What this task involves
Once you reach the line containing "Viewport: 1372px width, 871px", return it and every line after it exactly, through the end of the records below, with no pictures.

Working data

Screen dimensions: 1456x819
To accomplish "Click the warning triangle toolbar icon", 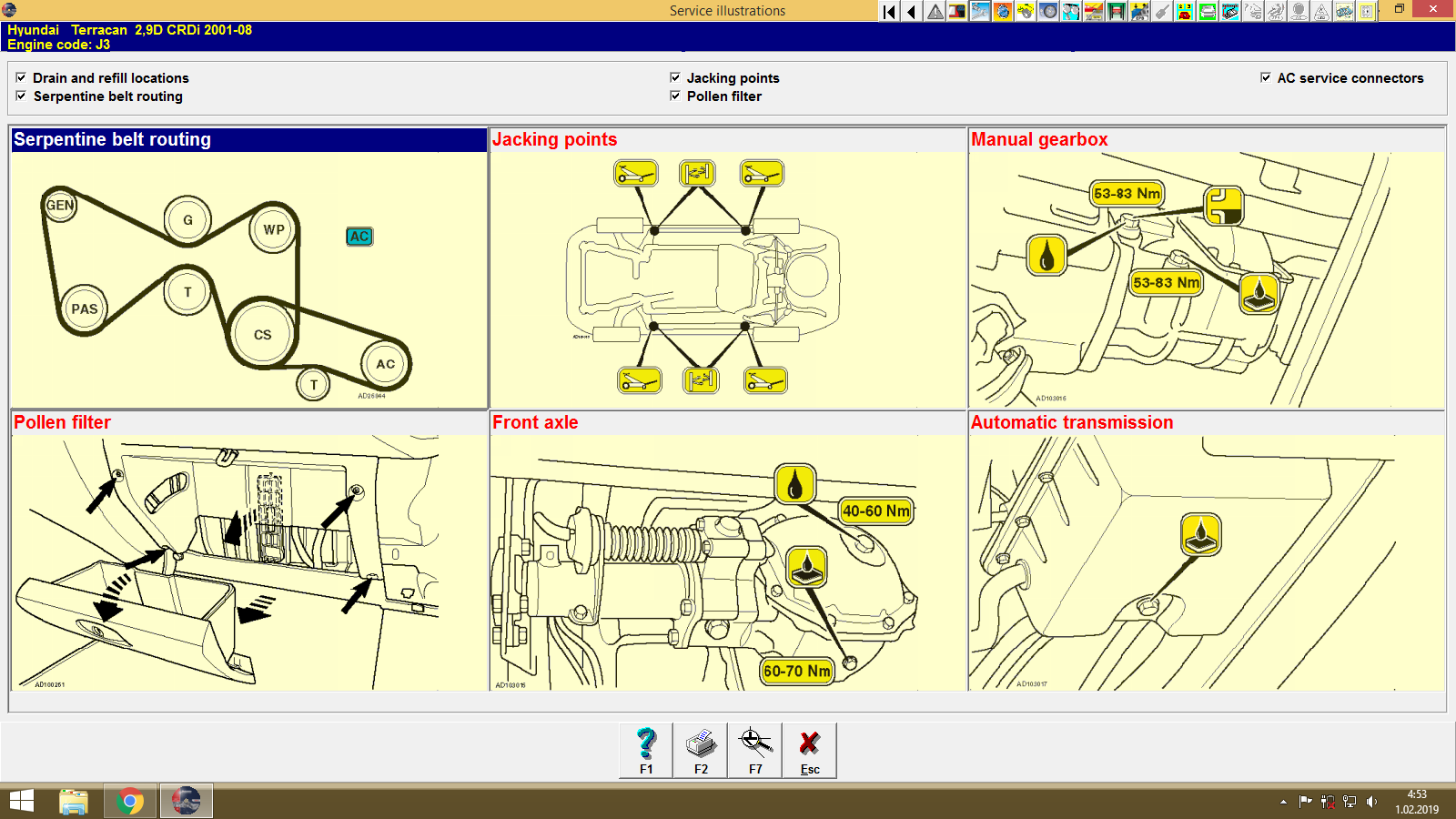I will [934, 11].
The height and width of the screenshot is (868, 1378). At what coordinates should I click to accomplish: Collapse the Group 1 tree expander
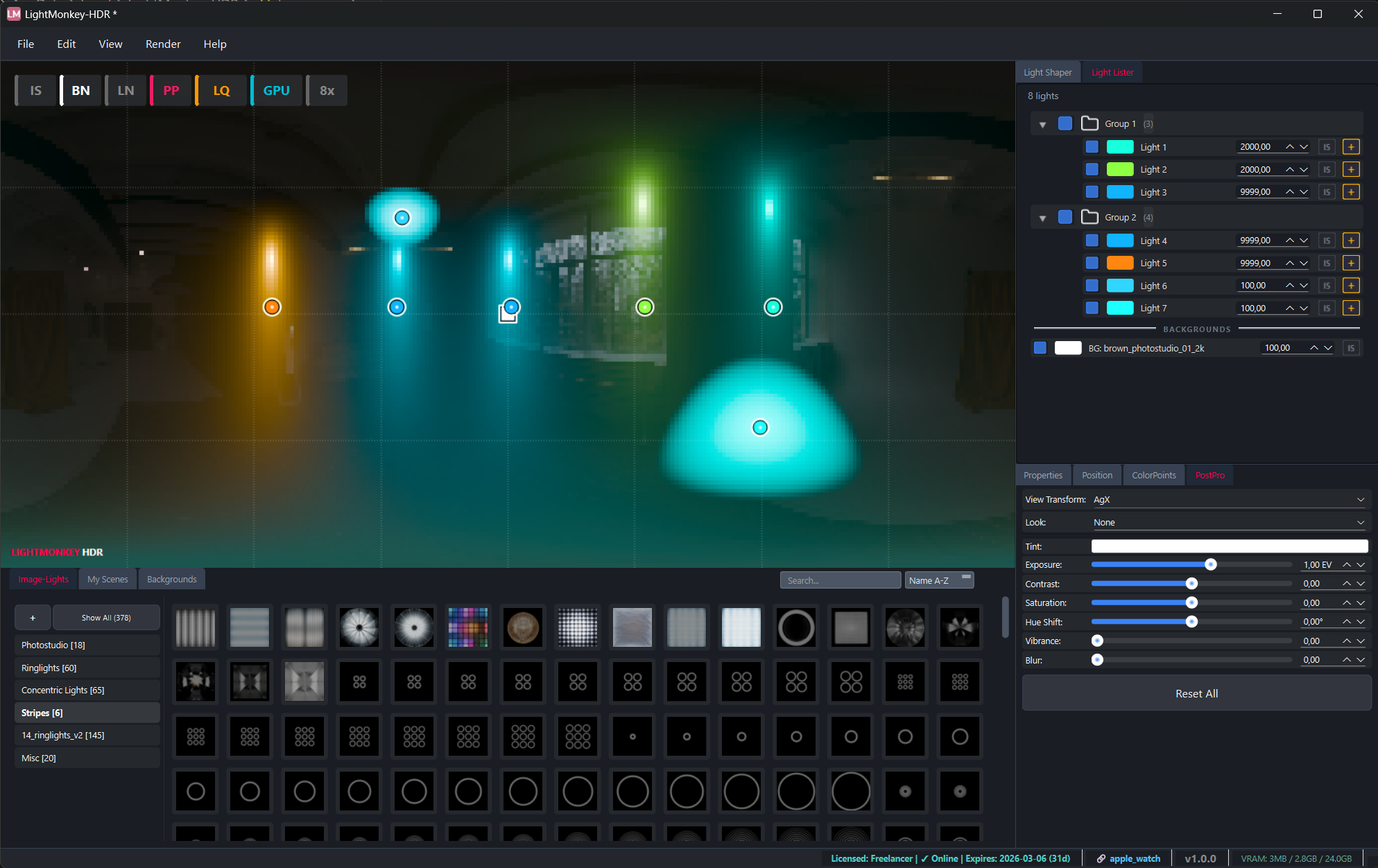pos(1043,123)
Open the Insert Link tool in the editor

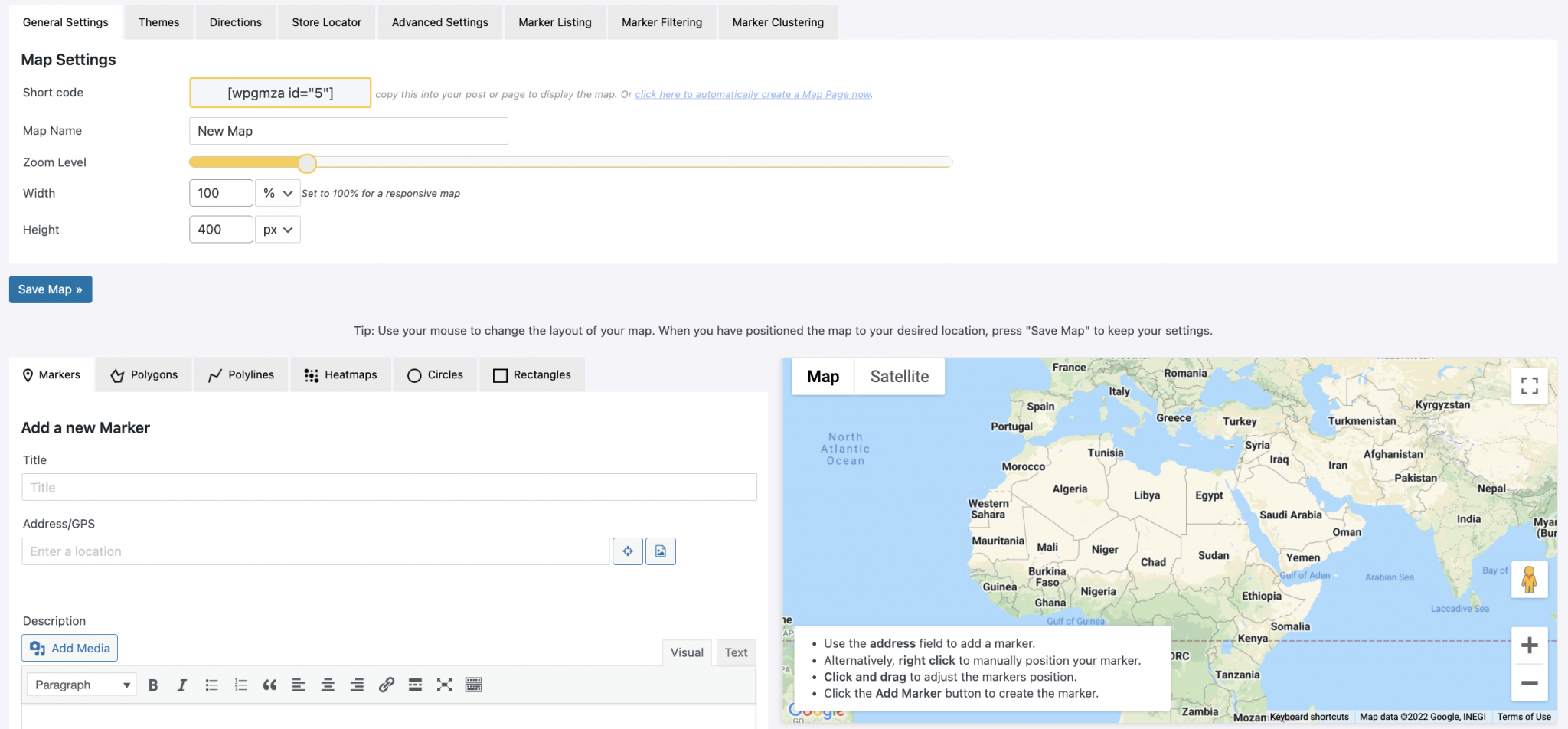tap(386, 684)
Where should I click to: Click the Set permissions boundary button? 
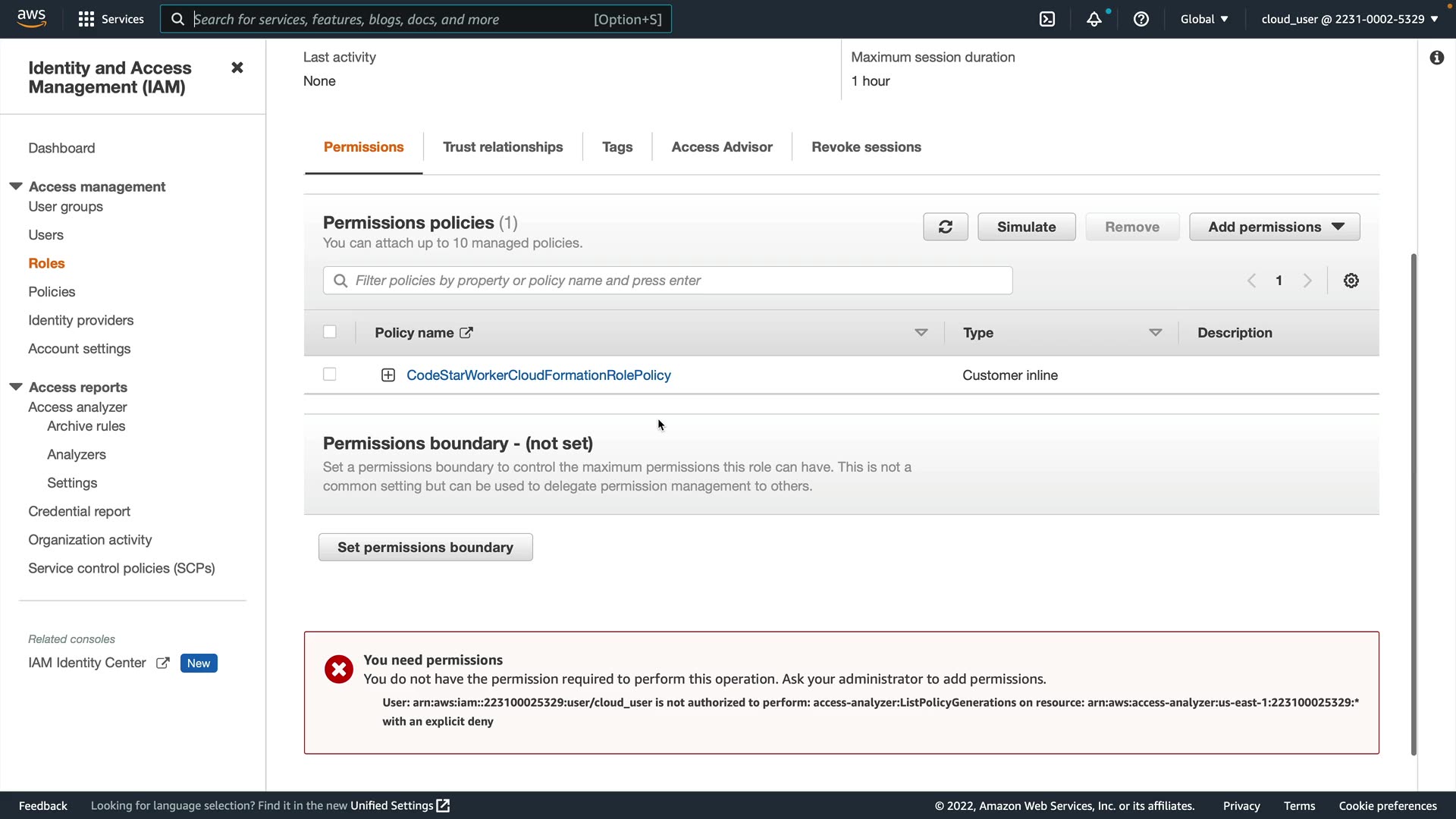pyautogui.click(x=425, y=548)
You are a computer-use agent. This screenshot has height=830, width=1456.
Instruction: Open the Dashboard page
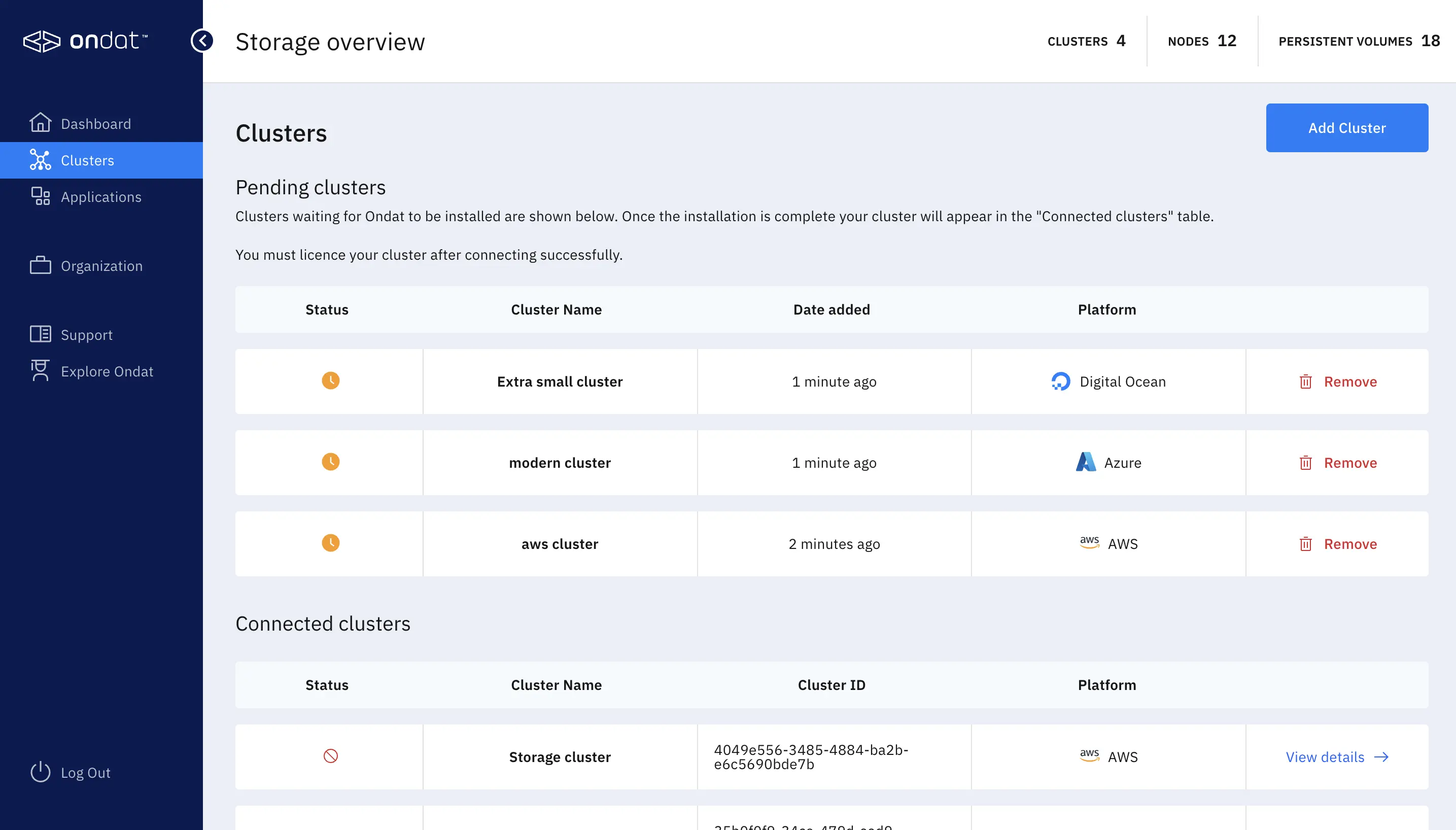point(96,124)
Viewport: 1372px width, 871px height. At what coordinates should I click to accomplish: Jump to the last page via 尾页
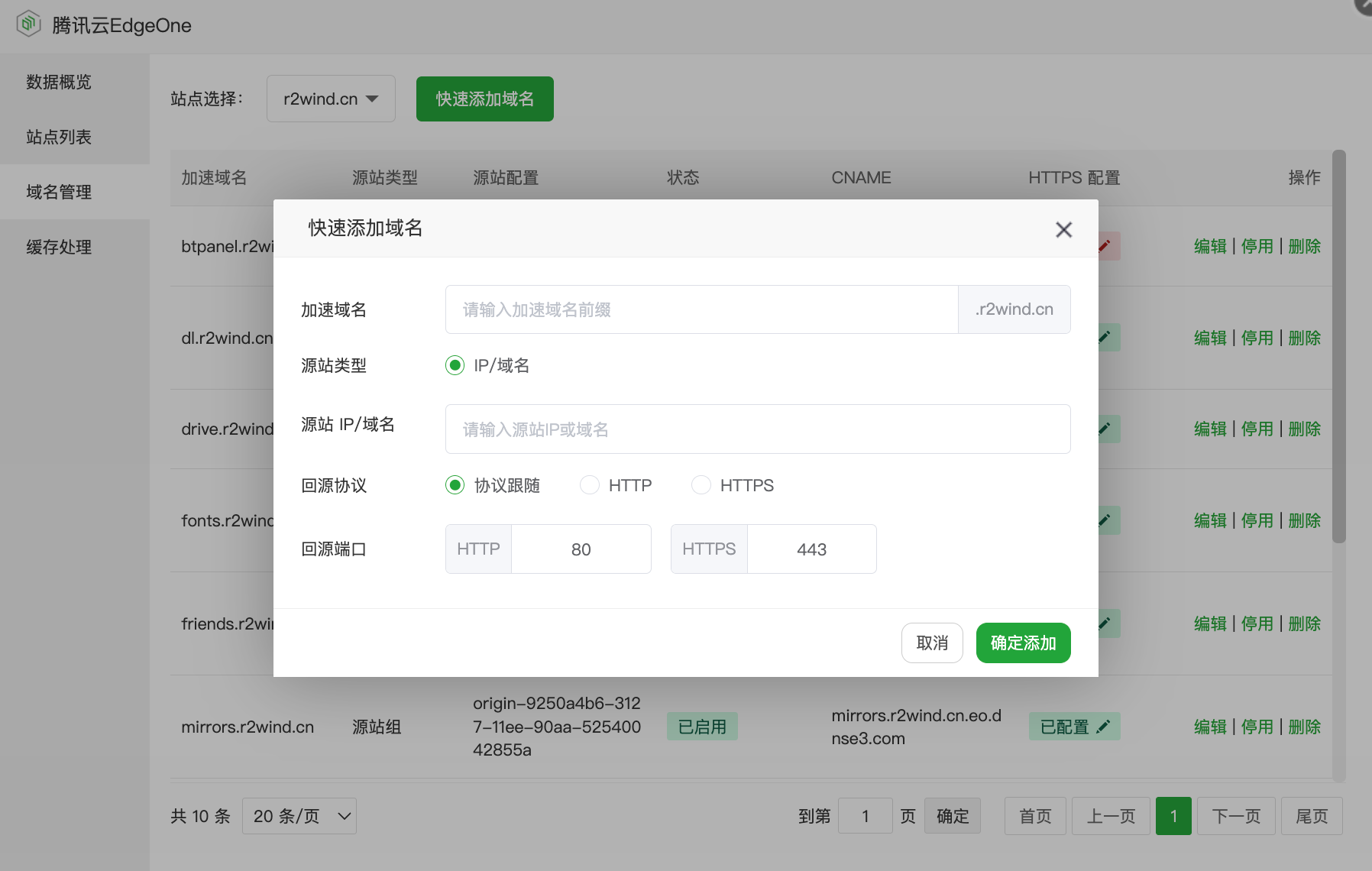pyautogui.click(x=1312, y=815)
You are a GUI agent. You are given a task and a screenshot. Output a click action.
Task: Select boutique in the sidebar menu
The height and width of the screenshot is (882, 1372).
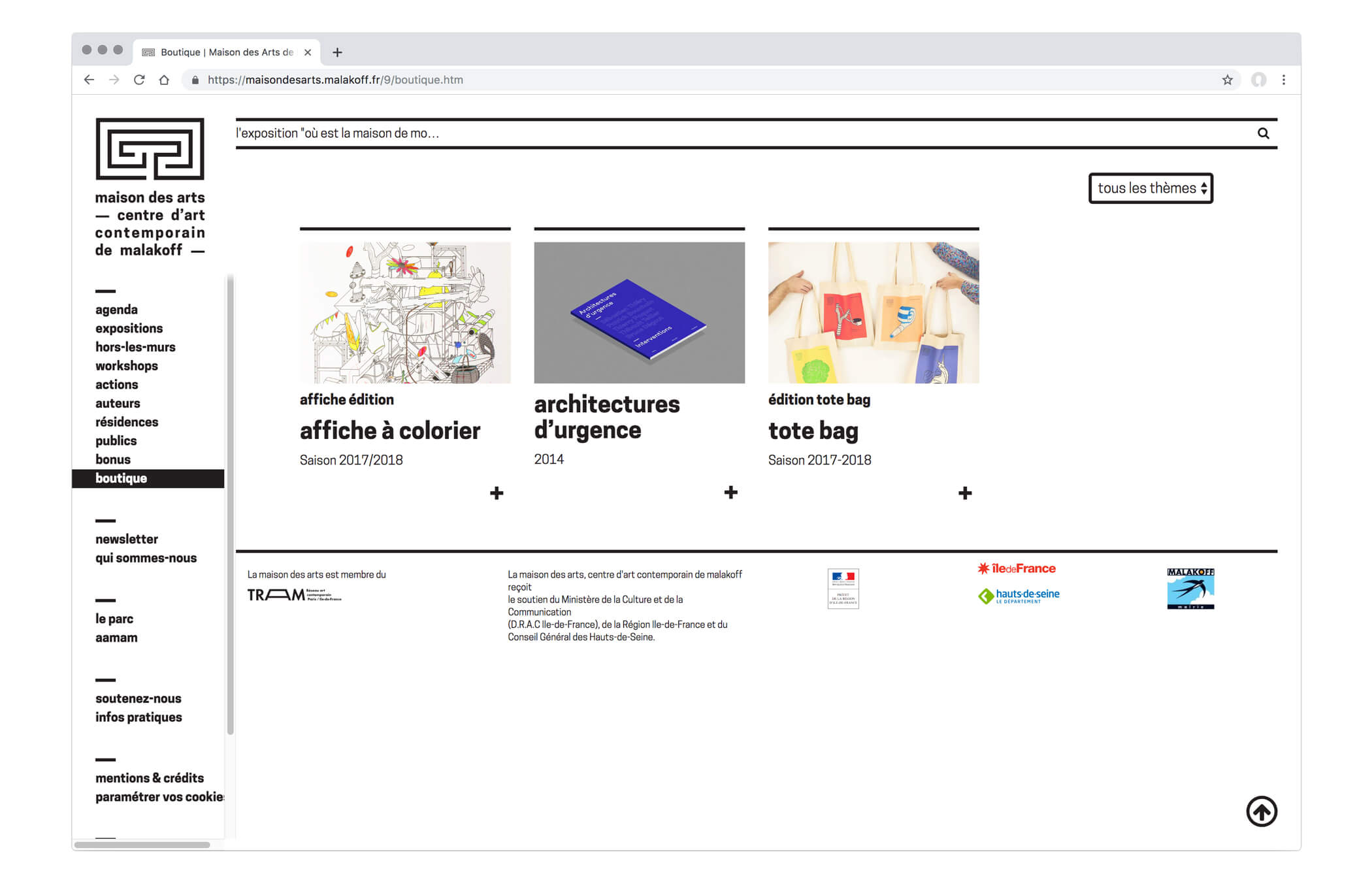click(122, 478)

Result
Viewport: 1372px width, 871px height. At what coordinates should I click to accomplish: Jump to the last page via 尾页
pyautogui.click(x=1312, y=815)
You are a GUI agent. You are given a task and a screenshot. Output a click action.
Task: Select boutique in the sidebar menu
The height and width of the screenshot is (882, 1372).
click(122, 478)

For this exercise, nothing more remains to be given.